La philosophe Chantal Mouffe et le syndicaliste Pierre Khalfa confrontent leurs visions du moment politique « antisystème » que nous vivons.

Olivier Doubre  • 19 septembre 2018 abonné·es
Populisme de gauche, le pour et le contre
© Photos : Mathieu Pedro

Tous deux figures de la gauche radicale européenne, ils ont d’emblée accepté de participer à ce débat proposé par Politis sur le thème : « La notion de populisme peut-elle être utile à gauche ? » (1). Avec la publication, en cette rentrée, de Pour un populisme de gauche (2), Chantal Mouffe livre un plaidoyer argumenté en faveur de ce qu’elle tient à présenter et à défendre comme une « stratégie » politique efficace pour la gauche du XXIe siècle face à l’hégémonie néolibérale mondiale.

Pour celle qui inspire une bonne part de la gauche contestataire européenne, de Syriza (Grèce) à Podemos (Espagne) en passant par les tenants du projet de Jeremy Corbyn (Royaume-Uni), le populisme doit permettre de réunifier le peuple avec des « demandes démocratiques et égalitaires » contre l’oligarchisation qui guette nos sociétés. Même s’il existe un populisme de droite qui adopte la même démarche « antisystème » mais en se trompant d’adversaire, les électeurs de ces partis, leurs affects et leurs souffrances ne sauraient, selon elle, être ignorés par la gauche. Et encore moins subir le mépris que les néolibéraux sont prompts à déverser sur eux, comme sur toutes les catégories populaires, supposées être les « perdantes » de la mondialisation.

Ancien dirigeant de Solidaires, membre de la Fondation Copernic et du conseil scientifique d’Attac, Pierre Khalfa récuse fondamentalement l’approche de Chantal Mouffe, s’insurgeant d’abord contre sa conception du peuple, défini simplement par son opposition aux puissants. Car, pour Pierre Khalfa, la politique consiste aussi à « créer du commun ». Mais sa critique se fait plus profonde lorsqu’il pointe l’approche du peuple par le populisme en tant que relation directe et verticale, généralement via un leader charismatique. Il se méfie surtout des tendances autoritaires que la notion est supposée contenir. C’est, selon lui, l’un des principaux dangers du populisme, fût-il « de gauche », car susceptible de verser facilement dans un vrai « autoritarisme ».

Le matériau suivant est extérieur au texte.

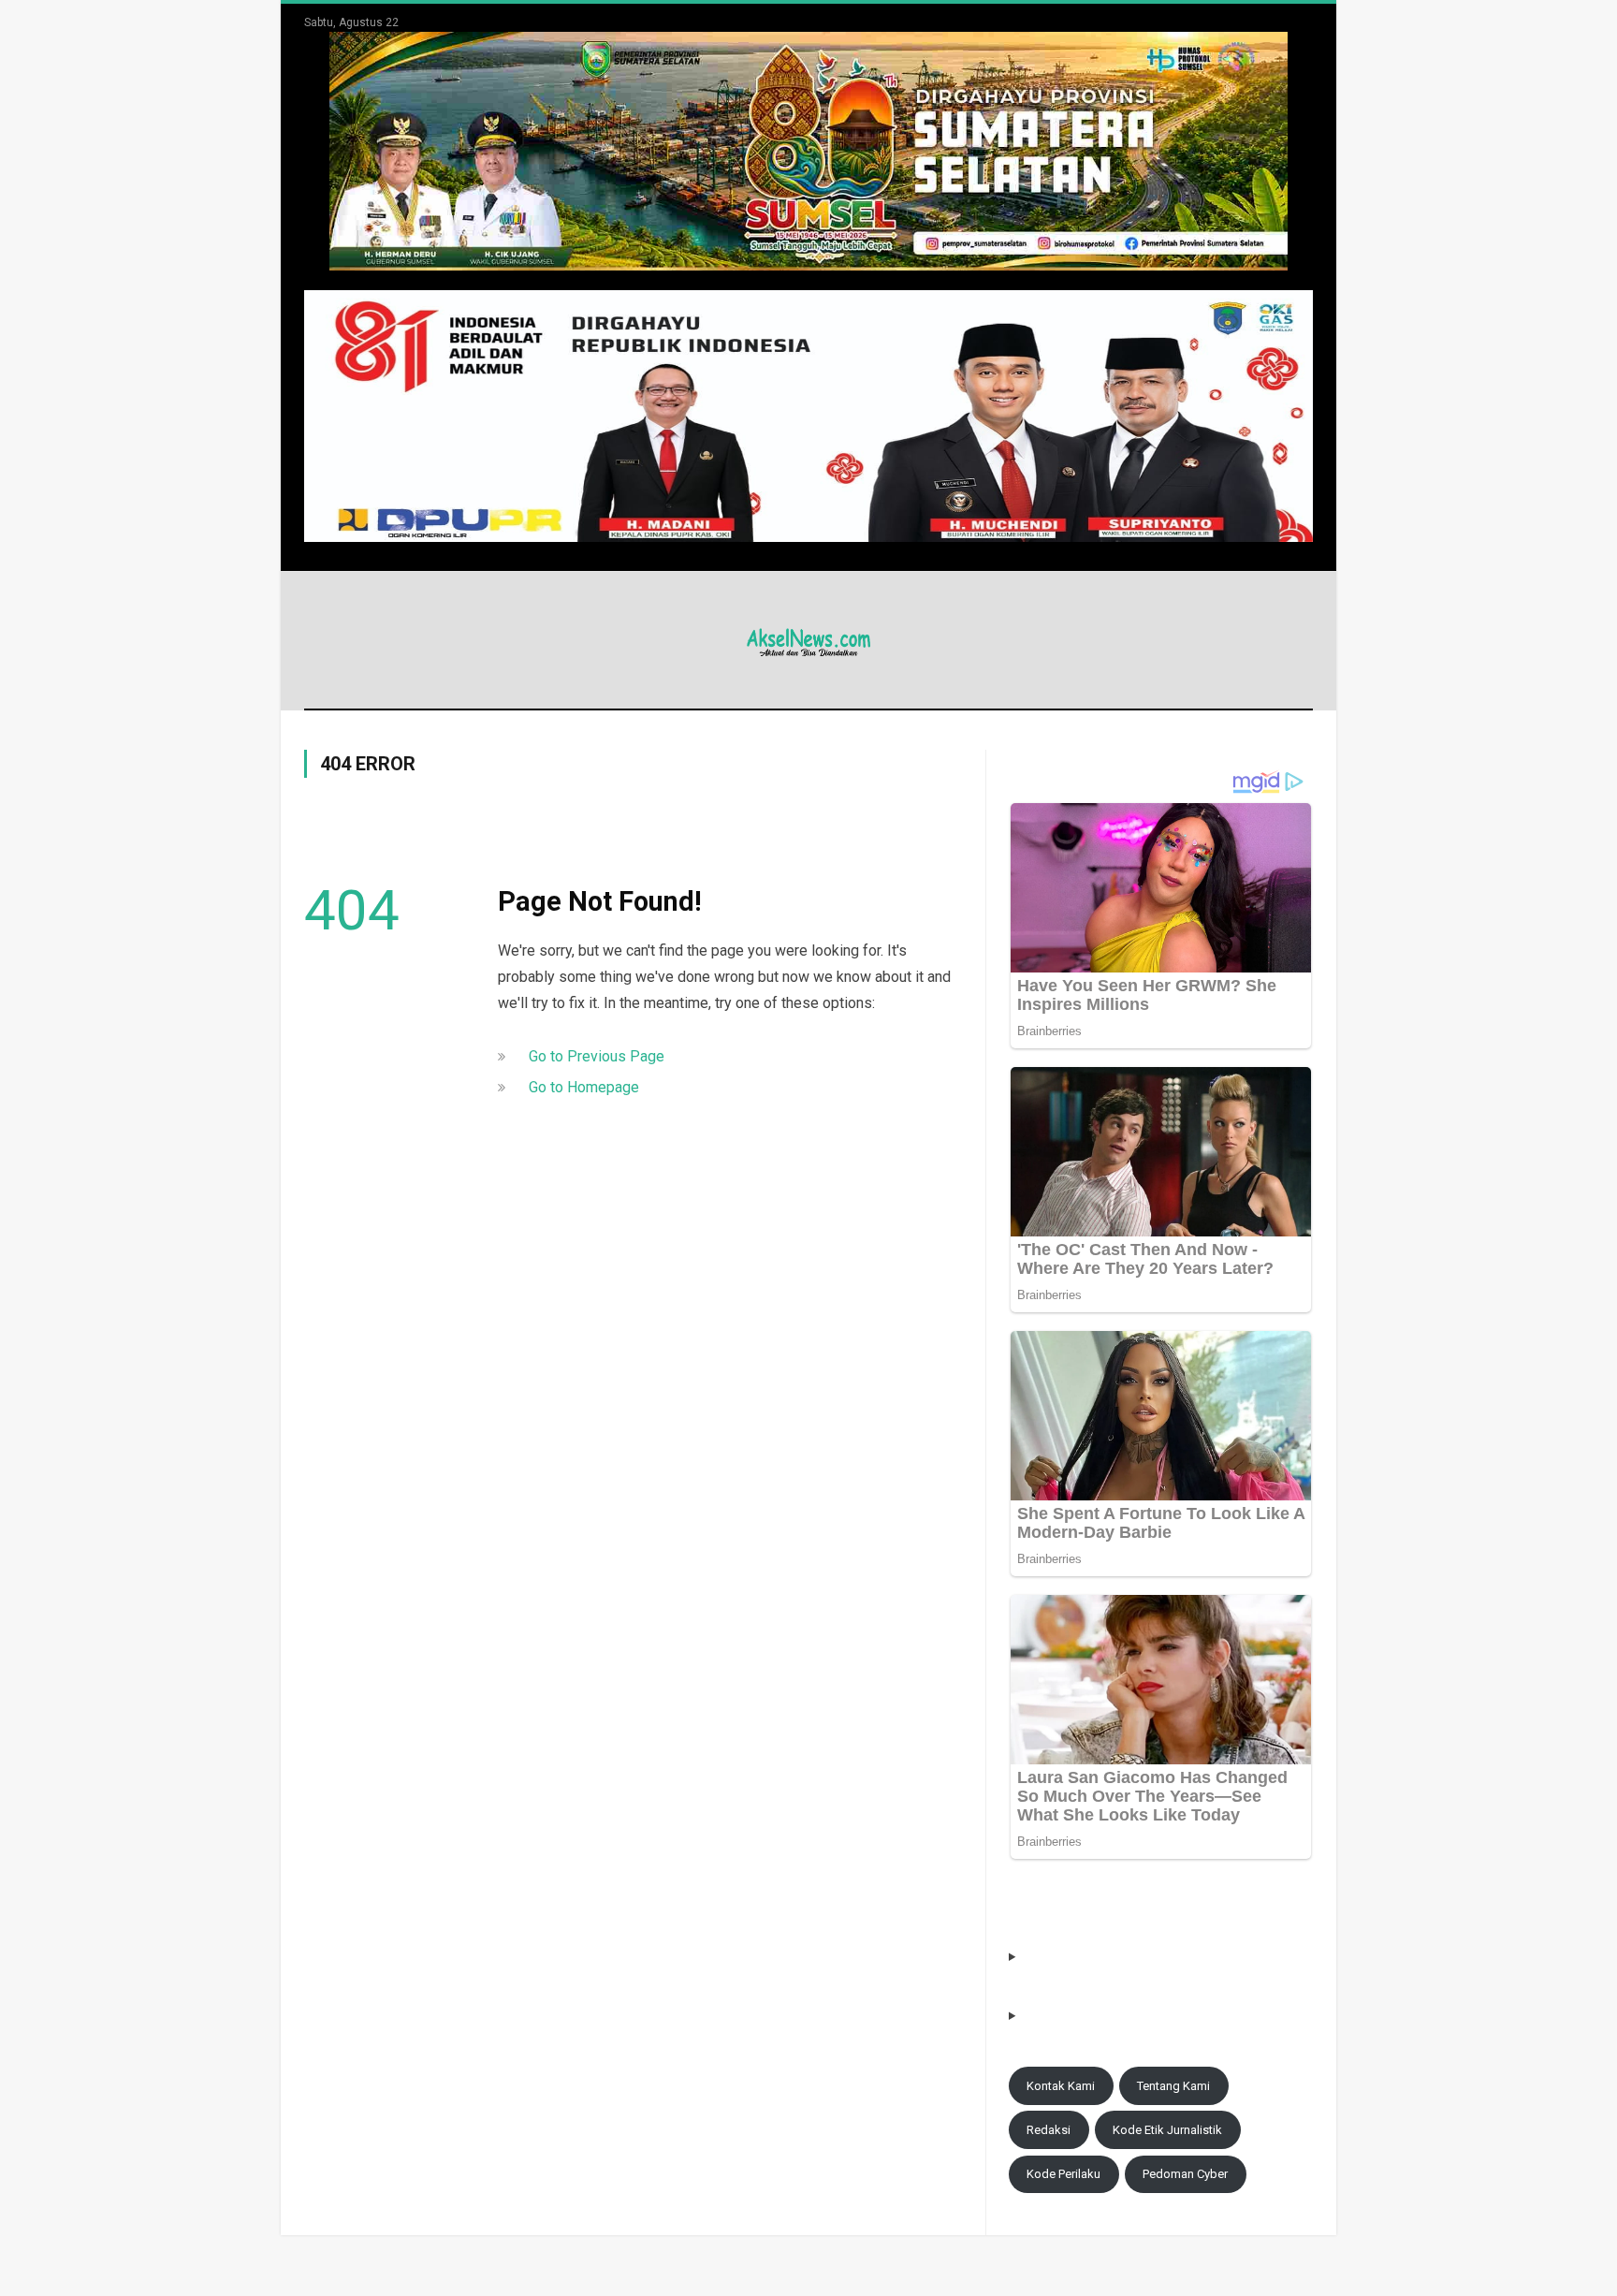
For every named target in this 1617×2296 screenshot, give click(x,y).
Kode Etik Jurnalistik (1167, 2130)
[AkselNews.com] (808, 640)
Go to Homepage (584, 1087)
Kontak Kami (1061, 2086)
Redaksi (1049, 2130)
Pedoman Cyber (1185, 2174)
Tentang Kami (1173, 2086)
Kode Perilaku (1063, 2174)
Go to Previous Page (596, 1056)
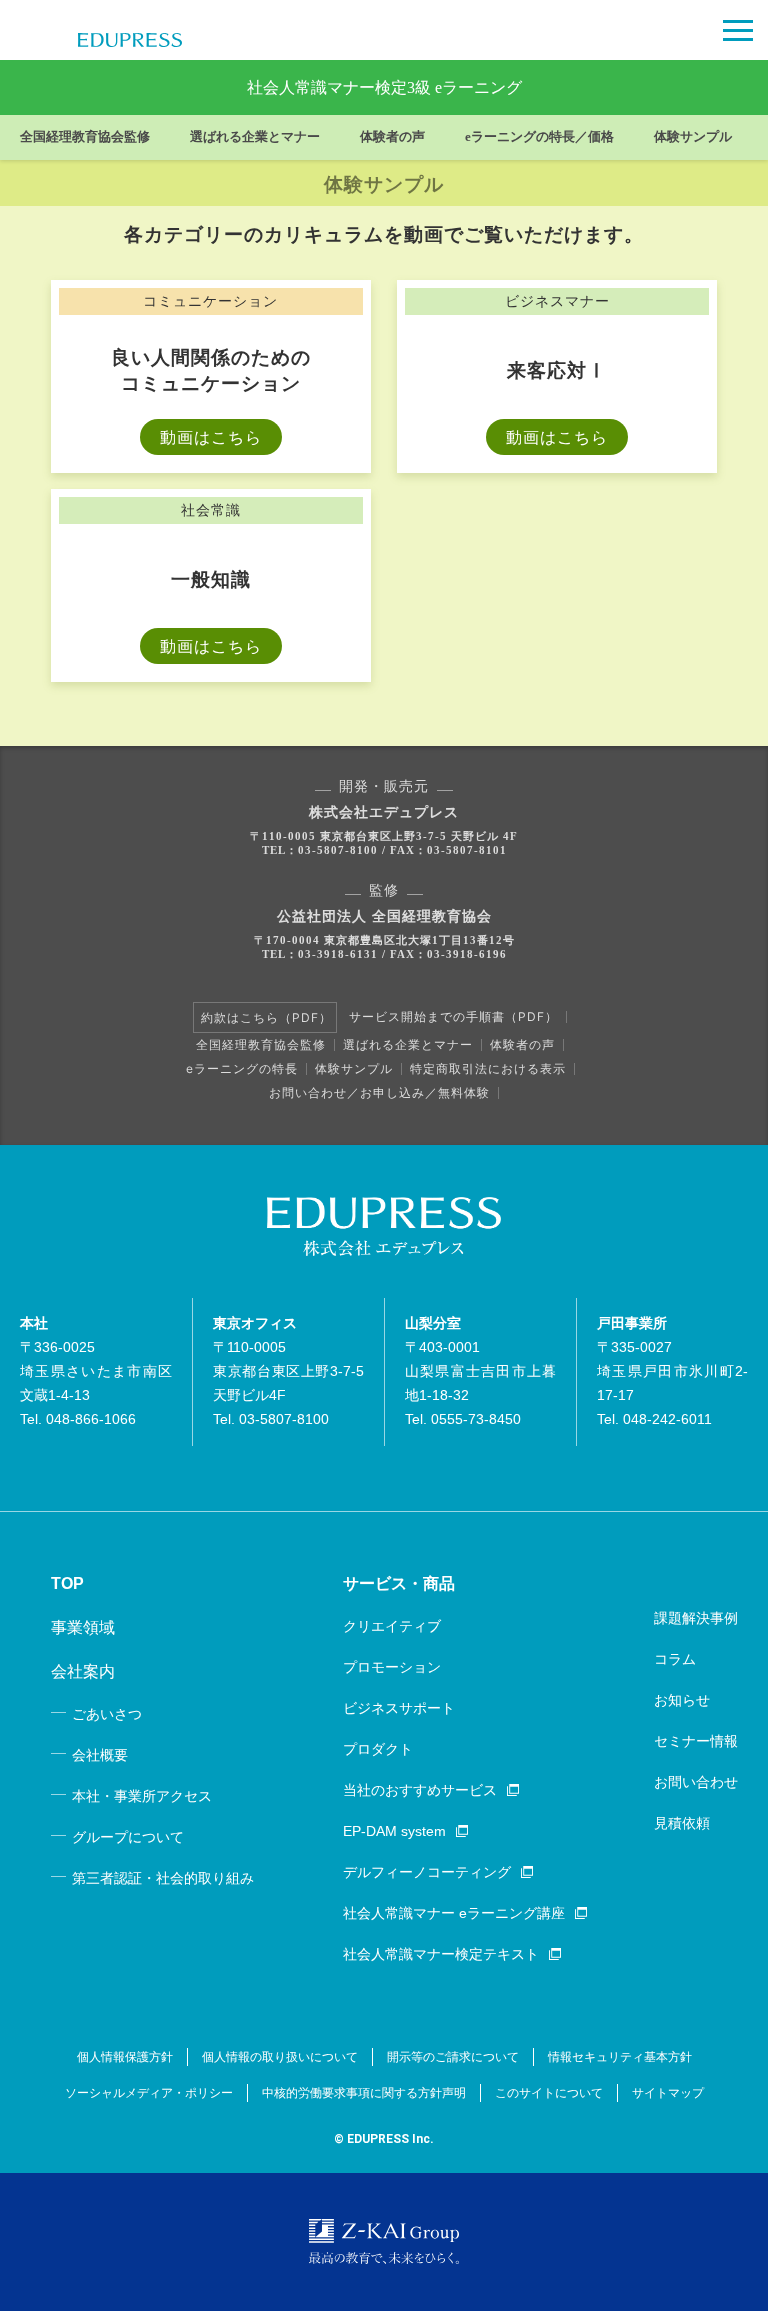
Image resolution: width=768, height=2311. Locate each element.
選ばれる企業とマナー (255, 137)
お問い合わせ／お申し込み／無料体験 (379, 1092)
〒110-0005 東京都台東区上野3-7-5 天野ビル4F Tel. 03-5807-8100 (288, 1371)
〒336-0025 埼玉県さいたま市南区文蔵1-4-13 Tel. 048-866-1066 (96, 1371)
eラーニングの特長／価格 (539, 137)
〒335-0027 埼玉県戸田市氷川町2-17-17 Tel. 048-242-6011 (672, 1371)
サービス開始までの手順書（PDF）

S’il peut sembler justifié de penser, avec Chantal Mouffe, que les sociétés contemporaines vivent aujourd’hui un « moment populiste », peu ou prou aux quatre coins de la planète (des Philippines sous l’autoritaire Duterte au Venezuela post-chaviste, de Donald Trump à l’Italie du Mouvement 5 étoiles allié à l’extrême droite), les situations diverses que celui-ci recouvrirait ne peuvent que donner à la notion un caractère assez flou, rendant toujours ardu l’exercice d’en livrer une définition précise. Car, comme le soulignent Bertrand Badie et Dominique Vidal dans l’introduction à l’opus 2019 de la série « L’état du monde », titré justement Le Retour des populismes (3), « le populisme est d’abord un mode de mobilisation et de protestation contre une souffrance sociale, économique et politique d’autant moins identifiable que l’acuité de la crise éloigne les vieilles idéologies ». À gauche, le débat entre ses défenseurs et ses opposants risque de perdurer encore longtemps. Mais tous devraient se souvenir que, comme le rappellent Badie et Vidal, « à des situations populistes répondent des formes de gouvernement qu’elles inspirent mais qui ne se ressemblent pas nécessairement ».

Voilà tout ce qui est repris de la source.